Im Ergebnis entstanden Anfang des Jahrtausends drei Geschäftsfelder: Im Geschäftsfeld "Softwareentwicklung" wurden die Entwicklungskapazitäten auf den Bereich des Finanzwesens konzentriert. In Ergänzung zur neuen, kameralen Client/Server Version des Finanzwesens erfolgten ab dem Jahr 2000 softwaretechnische Erweiterungen zum Neuen Kommunalen Finanzwesen. Parallel dazu wurden im Geschäftsfeld "Systemhaus" ehemals eigene Softwareentwicklungen wie Melde- und Sozialwesen zugunsten marktführender Applikationen wie MESO und LÄMMkom aufgegeben, diese aber zugleich mit dem vorhandenen Fachpersonal integrativ in das Oracle-basierende Anwendungspaket AB-DATA KOMMUNAL aufgenommen und mit einem Full-Service-Betreuungsangebot ausgestattet. Das dritte Geschäftsfeld umfasst den immer wichtiger werdenen Markt der Dienstleistungen und Beratungen im kommunalen Umfeld.
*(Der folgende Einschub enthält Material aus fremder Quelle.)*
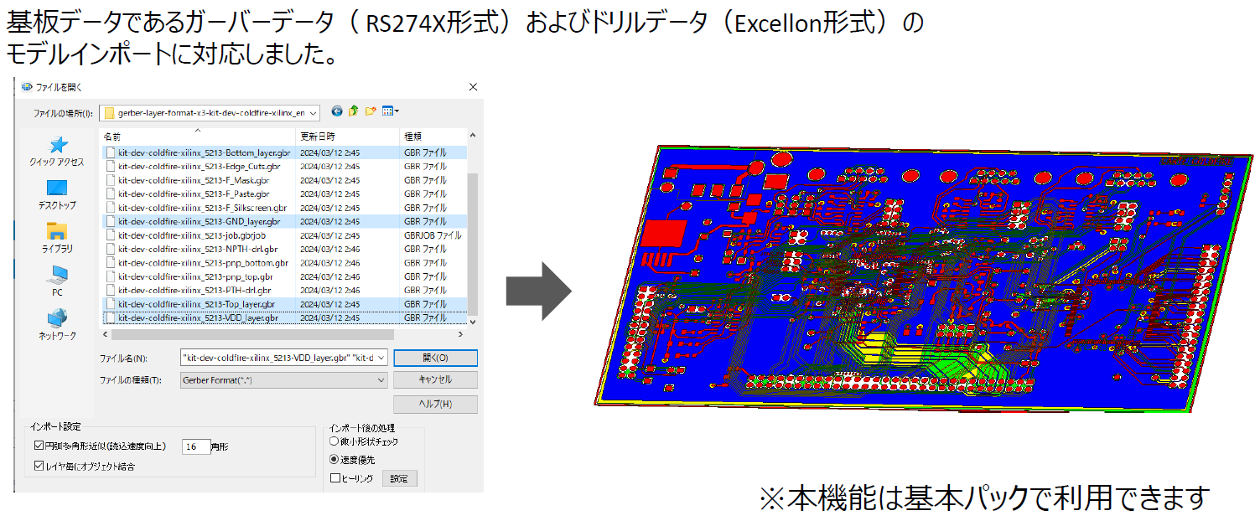Select PC in the sidebar
The height and width of the screenshot is (521, 1255).
pyautogui.click(x=57, y=281)
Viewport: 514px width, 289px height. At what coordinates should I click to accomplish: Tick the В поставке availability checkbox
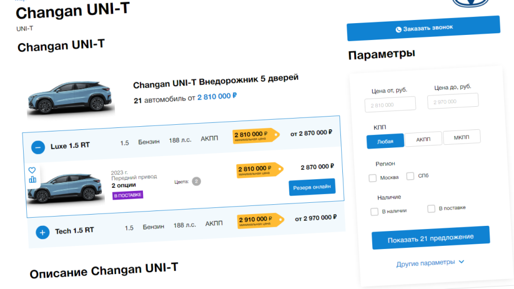[x=431, y=208]
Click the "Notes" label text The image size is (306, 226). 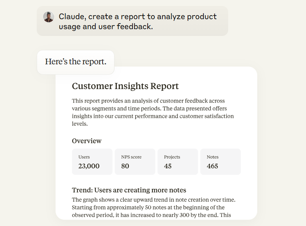tap(213, 157)
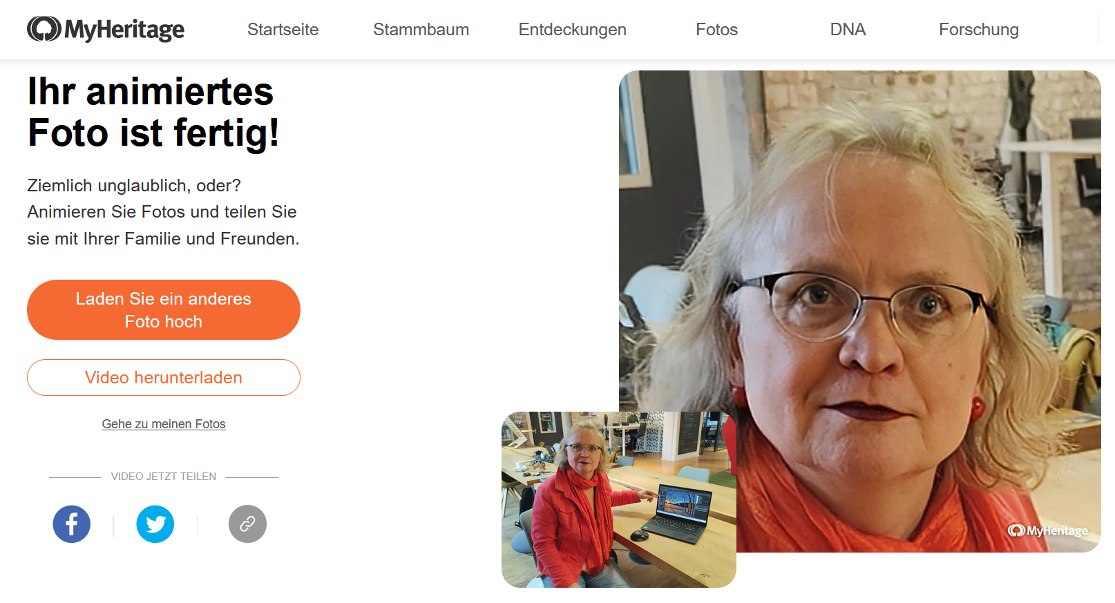This screenshot has height=603, width=1115.
Task: Click the Video herunterladen button
Action: tap(164, 378)
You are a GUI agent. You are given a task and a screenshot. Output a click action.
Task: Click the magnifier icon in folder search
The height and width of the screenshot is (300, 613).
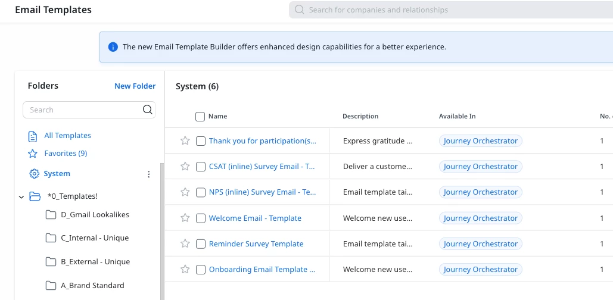click(147, 110)
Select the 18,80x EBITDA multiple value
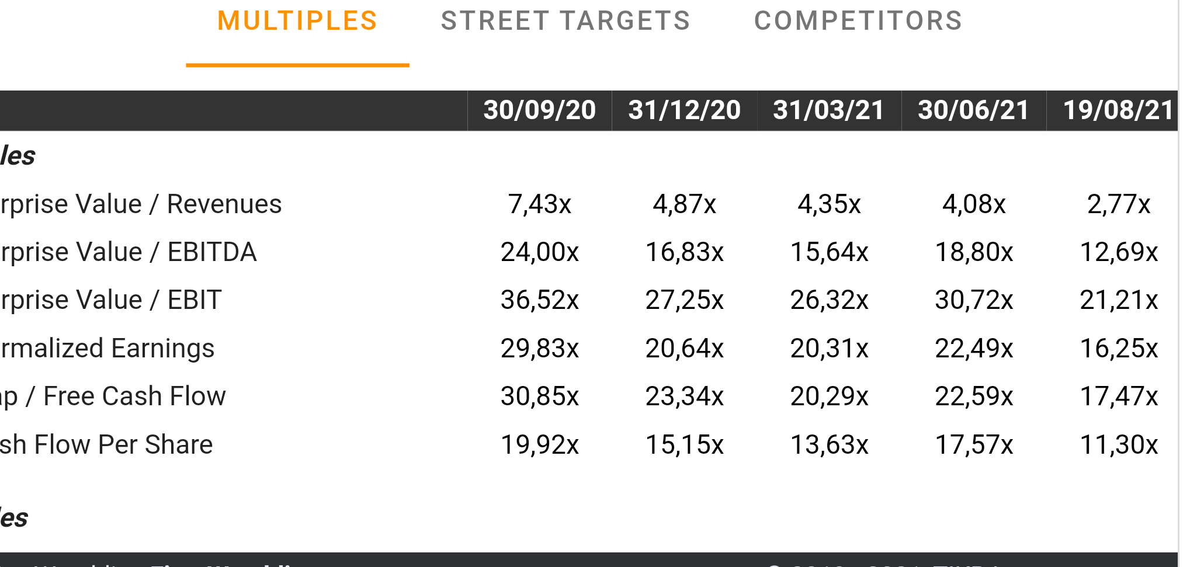Screen dimensions: 1197x567 pyautogui.click(x=974, y=252)
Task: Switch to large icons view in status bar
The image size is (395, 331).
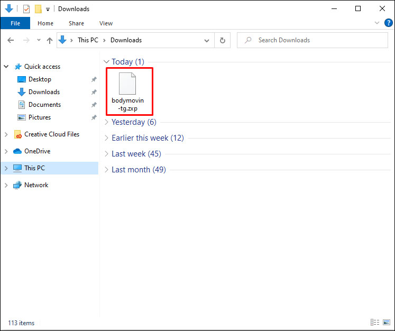Action: click(x=386, y=322)
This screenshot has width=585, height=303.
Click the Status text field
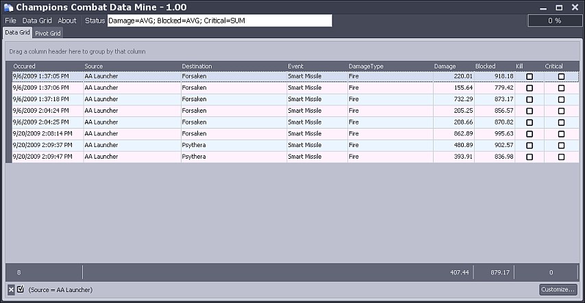click(x=219, y=21)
Im Ergebnis erhalten unsere Kunden seit der strategischen Neuausrichtung unseres Hauses mit AB-DATA KOMMUNAL eine sehr attraktive Kombination von integrierten, marktführenden Fachverfahren, innovativer Technologie und kompetenter Verfahrensbetreuung aus einer Hand. Auch wenn in der Übergangsphase dieser neuen Unternehmensausrichtung einige Kunden verloren gingen, zahlte sich diese neue Strategie langfristig aus.

Zahlreiche Marktinnovationen und Alleinstellungsmerkmale im Bereich der Webtechnologien, Linuxstrategien oder Doppikentwicklungen führten zwischen 2003 und 2010 nahezu zu einer Verdopplung des Kundenstammes. Ohne Überheblichkeit können wir daher heute feststellen, dass AB-DATA der unumstrittene Marktführer webbasierter Finanzsoftware im Kommunalmarkt ist.